Evidence missing in action as Ireland bans ecigarettes in health facilities
Ecigarettes are to be banned in Irish health facilities from 1 May.
The Health Service Executive (HSE) said the crackdown was justified because the devices "pose a challenge to smoke-free campus enforcement and come with safety concerns for a healthcare environment."
The HSE said the decision followed a detailed review of its health policy, adding that it could only authorise the use of "safe and effective products" to stop smoking. What the HSE seem to have underplayed or overlooked entirely is just how radically different vaping is to smoking.
Regular cigarettes contain up to 7,000 chemicals, many highly toxic, 70 of which can cause cancer. By contrast, there are only a handful of ingredients in ecigarette liquid/vapour.
Levels of nitrosamine and formaldehyde in nicotine vapour from ecigarettes are 1,000 times lower than in conventional cigarettes. A slew of health professionals and academics have agreed that the devices are a whole order of magnitude safer than regular tobacco products.
Dr. Robert Lahita, chairman of medicine and vice president of Newark Beth Israel Medical Centre, told the Lafayette Journal & Courier:
Traditional paper cigarettes contain a lot of other carcinogens, and the burning of their tobacco, tar, carbons and other harmful chemicals creates tremendous toxic side effects. So, in many ways, nicotine is the least of a smoker’s concerns.
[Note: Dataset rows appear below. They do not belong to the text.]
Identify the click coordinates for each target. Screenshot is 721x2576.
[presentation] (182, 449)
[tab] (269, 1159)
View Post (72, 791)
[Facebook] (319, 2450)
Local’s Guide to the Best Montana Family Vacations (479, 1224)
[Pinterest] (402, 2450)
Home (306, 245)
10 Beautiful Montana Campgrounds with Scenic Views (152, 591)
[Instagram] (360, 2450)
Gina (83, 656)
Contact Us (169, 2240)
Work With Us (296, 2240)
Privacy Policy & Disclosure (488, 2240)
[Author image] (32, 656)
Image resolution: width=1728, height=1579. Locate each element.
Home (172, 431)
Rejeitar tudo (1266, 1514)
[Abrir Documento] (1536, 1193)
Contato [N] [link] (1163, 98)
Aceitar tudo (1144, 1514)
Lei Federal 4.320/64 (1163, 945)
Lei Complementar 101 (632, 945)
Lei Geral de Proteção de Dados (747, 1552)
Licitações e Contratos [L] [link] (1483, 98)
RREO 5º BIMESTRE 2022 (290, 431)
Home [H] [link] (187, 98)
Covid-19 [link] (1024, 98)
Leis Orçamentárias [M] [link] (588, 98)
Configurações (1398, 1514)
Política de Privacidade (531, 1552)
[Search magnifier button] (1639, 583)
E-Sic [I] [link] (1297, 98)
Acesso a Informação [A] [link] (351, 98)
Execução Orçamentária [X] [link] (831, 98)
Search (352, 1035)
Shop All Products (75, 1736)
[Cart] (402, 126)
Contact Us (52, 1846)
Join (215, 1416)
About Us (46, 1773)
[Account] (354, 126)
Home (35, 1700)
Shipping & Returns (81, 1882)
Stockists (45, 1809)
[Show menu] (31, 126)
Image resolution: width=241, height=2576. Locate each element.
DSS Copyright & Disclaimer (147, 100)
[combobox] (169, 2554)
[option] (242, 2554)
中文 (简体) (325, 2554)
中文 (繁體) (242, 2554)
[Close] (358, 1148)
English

With regards to the effectiveness of ecigarettes, there is a growing body of evidence suggesting the devices are having success where traditional methods have failed.
A 2011 clinical trial found that ecigarette use led to sustained smoking abstinence for 22.5 per cent of smokers who were not motivated to quit, while there was a large reduction in cigarette consumption for a further 32.5 per cent.
More recently, a 2013 Lancet study divided 657 smokers into three categories: one-third were asked to use nicotine patches, one-third ecigarettes and one-third placebo ecigarettes.
The ecigarette users were more likely to refrain from smoking altogether during the experiment, more likely to halve their use of cigarettes if they did not quit completely, and three times more likely to continue using the product afterwards.
While the HSE are taking the precautionary principle to the extreme, anti-tobacco veterans such as the former director of Action on Smoking and Health (ASH) Clive Bates, have welcomed the innovative devices.
With ecigarettes rapidly gaining in popularity and smoking rates stagnant or moderately declining across the developed world, there is precious little evidence that vapers will turn back to cigarettes with a vengeance. It also remains highly speculative that non-smokers will start using e-cigarettes and quickly find themselves on the slippery slope to a pack a day.
American lender Wells Fargo has gone so far as to say ecigarettes could be outselling conventional cigarettes within a decade. Japanese banking giant Nomura, recently forecast that ecigarettes are set to rise to 15 per cent of equivalent units in the US by 2023.
Ireland's clampdown comes just over a week after elements of the World Health Organisation (WHO) proposed to regulate ecigarettes as stringently as conventional cigarettes, according to documents leaked to the Financial Times.
The EU has already embarked on a process of tighter regulation, with a ban on devices with a nicotine concentration of over 20mg/ml. The decision was widely criticised since higher strength ecigarettes are seen as one of the most useful ways for long time smokers to kick their habit.
The consequences of the decision are potentially devastating, with London Economics estimating the ban could prevent the saving of 105,000 lives.